05 January 2026
AI Production: How AI Video and AD creation works
If you’ve ever ordered a commercial video, you probably have a general idea of how a production studio works: a brief, pre-production, shooting, and post-production.
The logic is familiar, the structure is clear.
But AI production (using artificial intelligence in video production) is still “production” — just with different tools. The stages and discipline don’t disappear. What changes is the AI layer: prompts, neural network pipelines, generating material in massive volumes, and the key role of a person who brings all of it together into one controllable system.
Below is what the AI video / AI advertising production process typically looks like, which roles in the team are critical, and why AI production is often faster than traditional production.
Pre-production (around 7 days): translating the idea into the language of neural networks
We don’t start with the “Generate” button — we start with real work. As soon as the client confirms the collaboration, we kick off the creative process in parallel with the contract. Even if you already have a “ready idea,” it almost always needs to be adapted for AI production, because not everything that sounds great in a presentation works just as well inside neural networks.
At this stage, two roles come in:
- Director — responsible for the concept, storytelling, rhythm, composition, and making sure the video is a video, not just “a collection of pretty shots.”
- AI Lead — the person without whom AI video production turns into a casino.

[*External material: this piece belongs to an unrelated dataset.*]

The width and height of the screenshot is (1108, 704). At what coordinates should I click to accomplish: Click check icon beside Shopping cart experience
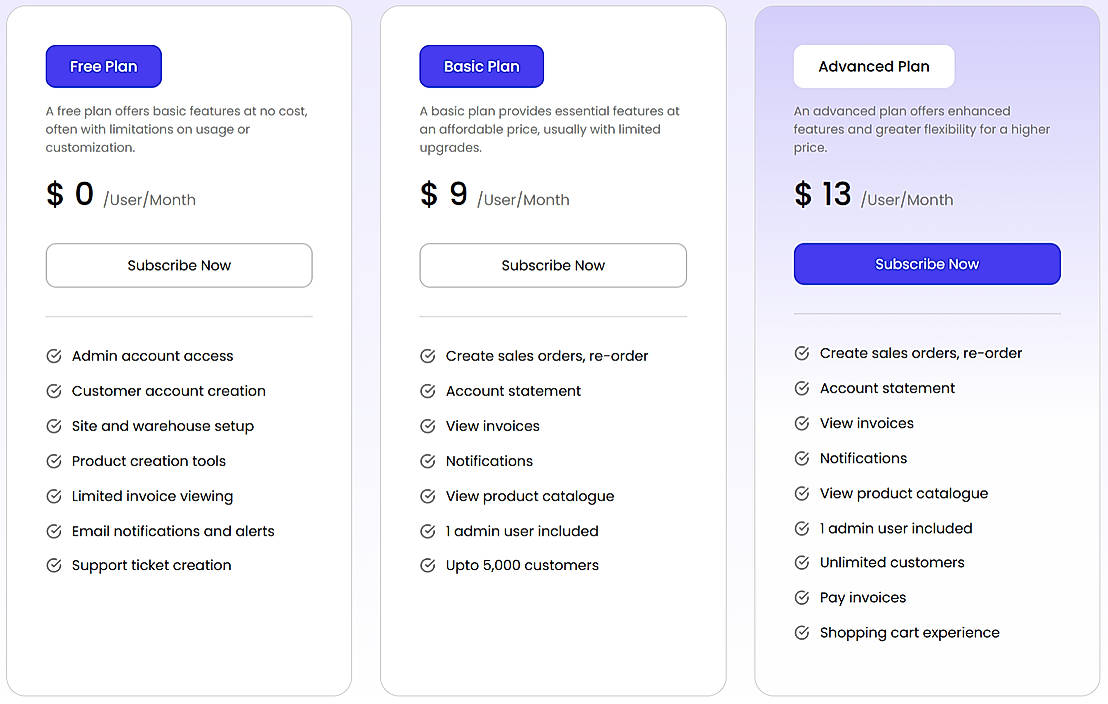coord(802,633)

Their job is to translate creative into technical reality: choose the right tools, describe the approach, assess risks, and quickly validate whether the idea is achievable at all.
The final pre-production package usually includes:
- A treatment / creative document (what we’re making and why it works);
- Approved timing and duration;
- Number of videos and formats (9:16 / 16:9 / 1:1);
- Technical specs (resolution, file “weight,” platform requirements, deadlines);
- Style expectations (photorealism, “cinematic advertising,” animation, etc.).
The transition point into production is when both the vision and the technical details are approved. Without this, an AI production will almost certainly drift during execution.
Production (10–14 days): the hottest phase, with two parallel tracks
In traditional production, the most intense moment is the shooting days. In AI production, “shooting day” is replaced by generating assets and testing pipelines — but the pressure and responsibility are the same: you still need to hit the budget, meet deadlines, and deliver a result that sells.
There are two tracks running in parallel.
Organizational track
The Producer manages processes, assembles the team, syncs tasks, communicates with the client, and keeps the rhythm.
The Head of Production controls the boundaries: budget, deadlines, quality, and alignment with campaign goals — making sure “beautiful” doesn’t turn into “expensive and slow.”
Creative track
The Director leads the aesthetics: editing logic, composition, pacing, and creative decisions.
The AI Lead builds a neural network pipeline for the specific task: which tools, and in what order, will deliver maximum quality and stability.
AI Artists generate a large volume of material — scene variations, stylistic options, textures, objects, transitions — and they do it in a controlled way, following rules and guidelines set by the AI Lead.
An important nuance: if the task is simple, the AI Lead and AI Artist can sometimes be the same person. If the task is complex (a series of videos, many scenes, photorealism, strict brand control), it’s almost always a team effort.
Post-production (around 7 days): this is where everything looks very close to “classic” production
Once the base material is assembled, AI production moves into a phase that’s familiar to any video workflow. A post-production team steps in to bring the result up to commercial-grade quality.
Typically, this includes:
- Editor (rhythm, structure, final cut);
- 2D Designer (typography, graphics, format adaptations);
- Colorist (color, balance, premium look);
Sound Designer (effects, atmosphere, depth); - Sometimes CG specialists for cleanup/retouching, tracking, compositing — when the image needs to be polished to perfection.
Key takeaway: AI doesn’t cancel production — it changes how the image is created
AI video production truly uses different tools: instead of cameras, lights, and sets — neural networks, prompts, pipelines, and generation. It’s often faster, sometimes more flexible, and on the idea level it can unlock more freedom.
But the structure remains professional:
pre-production → production → post-production, discipline, quality control, producing, and directing.
Because “artificial intelligence” doesn’t make the ad for you. It simply gives new tools to the people who know how to make advertising properly.
😎 How is your AI content and AI video workflow set up? Who handles the AI Lead role on your side — a dedicated specialist or a creative “2-in-1”?